_Goal_
Copy the material below word for word, beginning at the line that contains "At what coordinates should I click to accomplish: Open a" and stopping after the line that contains "pos(105,801)".

BEGIN Stored data

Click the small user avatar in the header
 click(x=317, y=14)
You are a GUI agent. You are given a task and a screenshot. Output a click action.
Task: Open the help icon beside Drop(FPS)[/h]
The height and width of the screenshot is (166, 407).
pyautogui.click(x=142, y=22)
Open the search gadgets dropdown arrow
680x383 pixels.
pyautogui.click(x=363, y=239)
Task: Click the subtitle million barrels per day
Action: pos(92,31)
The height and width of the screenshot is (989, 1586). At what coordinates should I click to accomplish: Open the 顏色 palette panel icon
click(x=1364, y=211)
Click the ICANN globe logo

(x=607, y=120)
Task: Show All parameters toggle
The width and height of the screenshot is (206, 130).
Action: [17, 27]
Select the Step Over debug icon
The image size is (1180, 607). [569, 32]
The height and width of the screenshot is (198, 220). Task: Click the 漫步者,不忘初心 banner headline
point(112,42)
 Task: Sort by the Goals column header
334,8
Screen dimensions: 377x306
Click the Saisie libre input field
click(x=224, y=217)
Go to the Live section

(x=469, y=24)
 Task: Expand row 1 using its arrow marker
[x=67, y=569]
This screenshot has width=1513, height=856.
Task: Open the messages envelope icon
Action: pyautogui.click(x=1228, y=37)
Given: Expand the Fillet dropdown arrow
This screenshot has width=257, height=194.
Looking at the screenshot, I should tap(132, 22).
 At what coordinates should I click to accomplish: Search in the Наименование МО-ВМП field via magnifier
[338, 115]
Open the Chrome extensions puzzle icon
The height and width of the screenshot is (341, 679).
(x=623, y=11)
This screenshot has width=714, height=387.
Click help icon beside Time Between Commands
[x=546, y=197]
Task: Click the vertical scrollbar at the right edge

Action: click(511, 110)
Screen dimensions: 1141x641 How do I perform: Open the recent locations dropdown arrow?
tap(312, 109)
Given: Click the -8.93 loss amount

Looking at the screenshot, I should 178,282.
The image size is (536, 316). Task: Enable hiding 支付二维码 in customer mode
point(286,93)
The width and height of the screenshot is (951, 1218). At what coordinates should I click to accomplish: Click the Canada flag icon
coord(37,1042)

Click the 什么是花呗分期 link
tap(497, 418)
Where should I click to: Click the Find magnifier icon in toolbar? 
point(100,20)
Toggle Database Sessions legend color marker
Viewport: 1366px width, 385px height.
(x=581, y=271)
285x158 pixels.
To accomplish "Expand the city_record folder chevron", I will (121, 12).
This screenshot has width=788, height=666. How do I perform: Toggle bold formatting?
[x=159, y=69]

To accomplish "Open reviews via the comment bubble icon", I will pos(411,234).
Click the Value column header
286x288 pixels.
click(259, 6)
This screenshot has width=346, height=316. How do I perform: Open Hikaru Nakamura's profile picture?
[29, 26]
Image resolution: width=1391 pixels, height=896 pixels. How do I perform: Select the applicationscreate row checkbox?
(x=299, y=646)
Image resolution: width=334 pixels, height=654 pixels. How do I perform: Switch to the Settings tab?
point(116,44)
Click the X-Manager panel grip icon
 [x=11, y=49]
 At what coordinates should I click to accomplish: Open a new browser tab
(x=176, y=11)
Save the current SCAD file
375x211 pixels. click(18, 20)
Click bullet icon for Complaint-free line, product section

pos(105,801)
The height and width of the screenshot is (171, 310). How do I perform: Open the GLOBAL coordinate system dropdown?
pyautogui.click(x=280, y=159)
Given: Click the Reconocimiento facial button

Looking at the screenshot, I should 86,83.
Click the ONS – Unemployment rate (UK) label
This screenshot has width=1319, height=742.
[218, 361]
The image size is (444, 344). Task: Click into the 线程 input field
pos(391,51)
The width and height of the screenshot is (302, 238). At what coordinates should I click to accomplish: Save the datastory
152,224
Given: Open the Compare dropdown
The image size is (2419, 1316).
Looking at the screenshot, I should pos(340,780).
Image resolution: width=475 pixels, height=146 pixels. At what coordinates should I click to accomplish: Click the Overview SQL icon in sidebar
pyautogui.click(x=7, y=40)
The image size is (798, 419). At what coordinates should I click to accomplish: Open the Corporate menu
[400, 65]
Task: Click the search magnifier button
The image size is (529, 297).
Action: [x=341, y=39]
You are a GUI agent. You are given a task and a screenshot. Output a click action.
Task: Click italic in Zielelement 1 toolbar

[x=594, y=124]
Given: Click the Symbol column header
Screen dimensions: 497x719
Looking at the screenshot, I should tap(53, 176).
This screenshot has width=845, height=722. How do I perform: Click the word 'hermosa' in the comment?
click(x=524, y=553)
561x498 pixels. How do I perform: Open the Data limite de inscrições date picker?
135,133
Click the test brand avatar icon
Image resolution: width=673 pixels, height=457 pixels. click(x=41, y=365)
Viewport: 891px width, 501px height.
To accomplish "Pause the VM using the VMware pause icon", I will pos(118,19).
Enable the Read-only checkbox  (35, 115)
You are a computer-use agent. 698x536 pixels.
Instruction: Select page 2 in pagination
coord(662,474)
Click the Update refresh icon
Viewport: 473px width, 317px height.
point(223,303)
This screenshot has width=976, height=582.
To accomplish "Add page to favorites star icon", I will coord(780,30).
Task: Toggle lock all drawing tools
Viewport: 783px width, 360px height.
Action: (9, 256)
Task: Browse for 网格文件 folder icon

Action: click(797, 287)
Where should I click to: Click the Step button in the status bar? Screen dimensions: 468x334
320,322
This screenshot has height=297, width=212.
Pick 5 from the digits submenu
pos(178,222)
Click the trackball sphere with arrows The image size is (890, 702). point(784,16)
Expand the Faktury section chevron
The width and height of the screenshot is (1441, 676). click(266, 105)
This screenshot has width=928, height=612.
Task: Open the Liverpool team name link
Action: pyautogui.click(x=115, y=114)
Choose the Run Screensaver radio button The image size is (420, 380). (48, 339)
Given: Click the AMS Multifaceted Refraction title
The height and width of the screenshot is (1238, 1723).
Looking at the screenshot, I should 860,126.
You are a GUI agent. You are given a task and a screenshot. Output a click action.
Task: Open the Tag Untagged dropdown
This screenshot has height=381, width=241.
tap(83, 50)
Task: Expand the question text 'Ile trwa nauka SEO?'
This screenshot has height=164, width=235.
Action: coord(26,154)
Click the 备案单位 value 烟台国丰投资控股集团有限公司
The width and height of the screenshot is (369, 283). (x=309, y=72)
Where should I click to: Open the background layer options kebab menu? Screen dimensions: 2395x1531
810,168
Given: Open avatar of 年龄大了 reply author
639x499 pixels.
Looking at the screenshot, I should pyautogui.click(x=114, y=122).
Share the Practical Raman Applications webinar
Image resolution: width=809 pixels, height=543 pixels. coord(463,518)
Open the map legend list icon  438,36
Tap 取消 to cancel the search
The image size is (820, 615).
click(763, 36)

END Stored data

_Solution_
 At what coordinates should I click to accomplish: Open a new browser tab
(x=176, y=11)
Save the current SCAD file
375x211 pixels. click(18, 20)
Click bullet icon for Complaint-free line, product section

pos(105,801)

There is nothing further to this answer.